I generate randomly IV value everytime I encrypt when doing AES/CBC.
private static IvParameterSpec getRandomIvParameterSpec() {
byte[] iv = new byte[16];
new SecureRandom().nextBytes(iv);
return new IvParameterSpec(iv);
}
And I concat IV Value to cipher byte everytime I encrypt.
Is there any secure improvement if I hash (SHA-256) IV value before concat to cipher byte?
SHA-256 is injective. You give it the same input, it will give you the same output. It is not surjective, however. If m1 and m2 both hash to h, you cannot conclude that m1 = m2, even if you know that |m1| = |m2| (both messages are of the same length).
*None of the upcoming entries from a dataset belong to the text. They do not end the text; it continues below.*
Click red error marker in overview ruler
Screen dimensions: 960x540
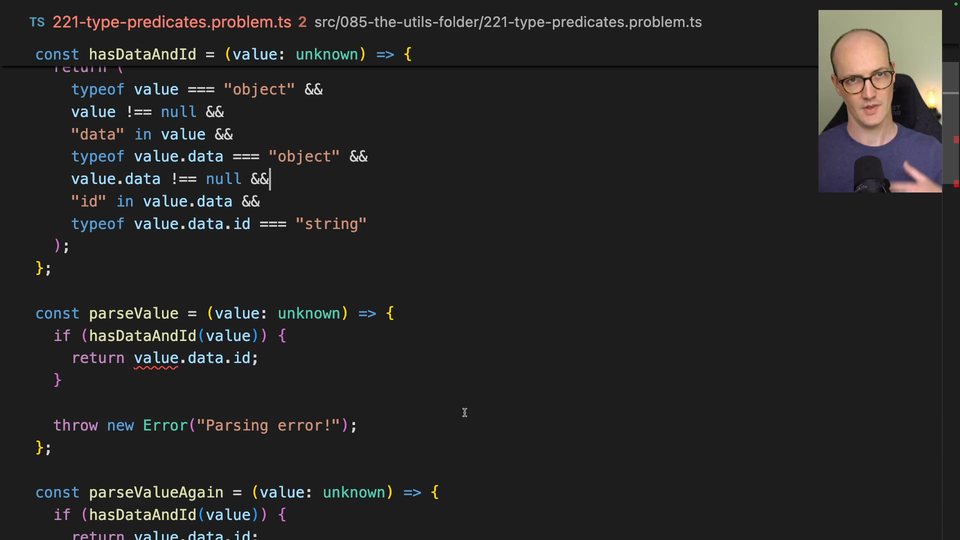[x=956, y=140]

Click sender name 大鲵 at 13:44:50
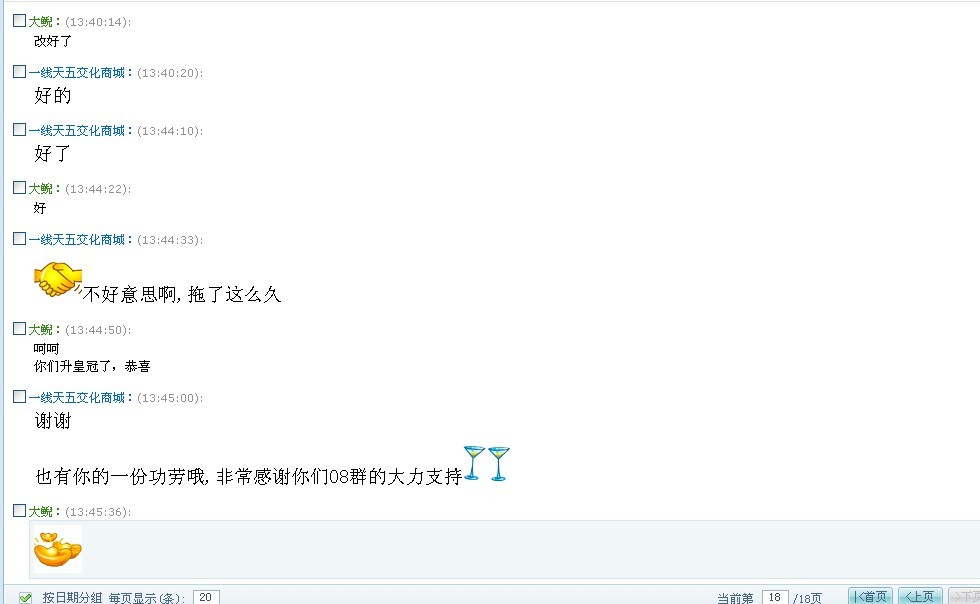tap(41, 330)
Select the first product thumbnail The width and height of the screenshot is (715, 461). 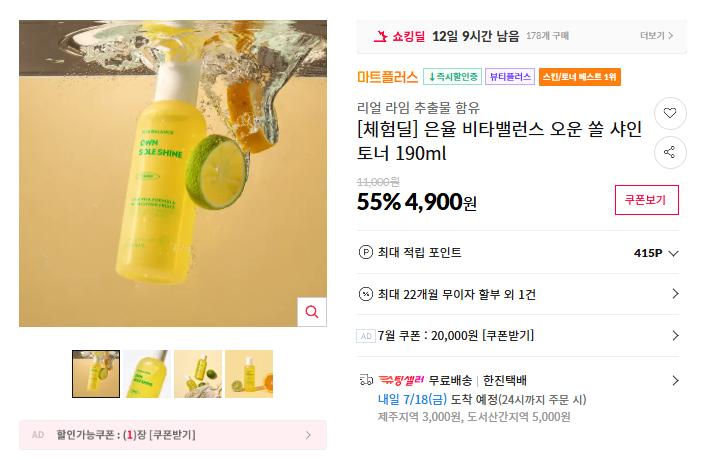coord(96,373)
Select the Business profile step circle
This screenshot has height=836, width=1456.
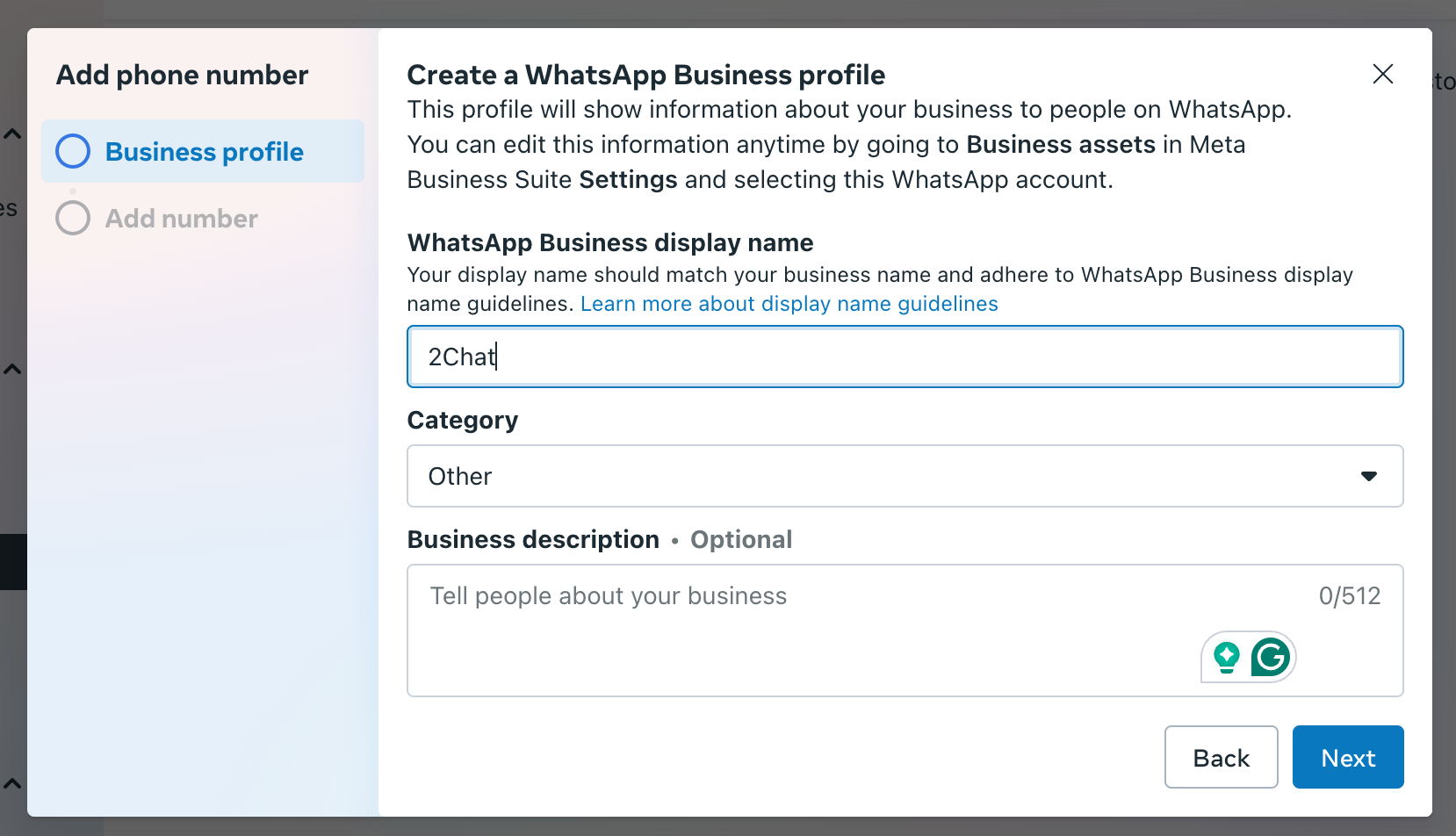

Therefore, applying SHA-256 (or any deterministic function) cannot increase the entropy of your data. At best, it won't decrease it. In other words: If your data is 16 purely random bytes, it won't be “more than purely random” after you hash it. And if your data was not purely random to begin with, then hashing it won't help making it random. You have to use a better entropy source in the first place.
Another problem that you didn't mention is that you currently have 16 random bytes but if you put them into your SHA-256 hash function, you'll get 32 bytes out. Which ones are you going to use? If you only use every second byte – due to injectivity – you won't get all possible bit patterns even if your input was perfectly random and the hash function was flawless. (If you did, then this would – by the pidgin hole principle – mean that the other half of the bytes would always be a function of the bytes you did chose. Only a really crappy hash function, which SHA-256 of course is not, would have such property.) If you try to be clever and combine the bytes in some “smart” way, chances are that you'll make things even worse.
So the short answer is: just don't do it. Generate as many random bytes as you need using the strongest non-deterministic entropy source you have available and use them directly.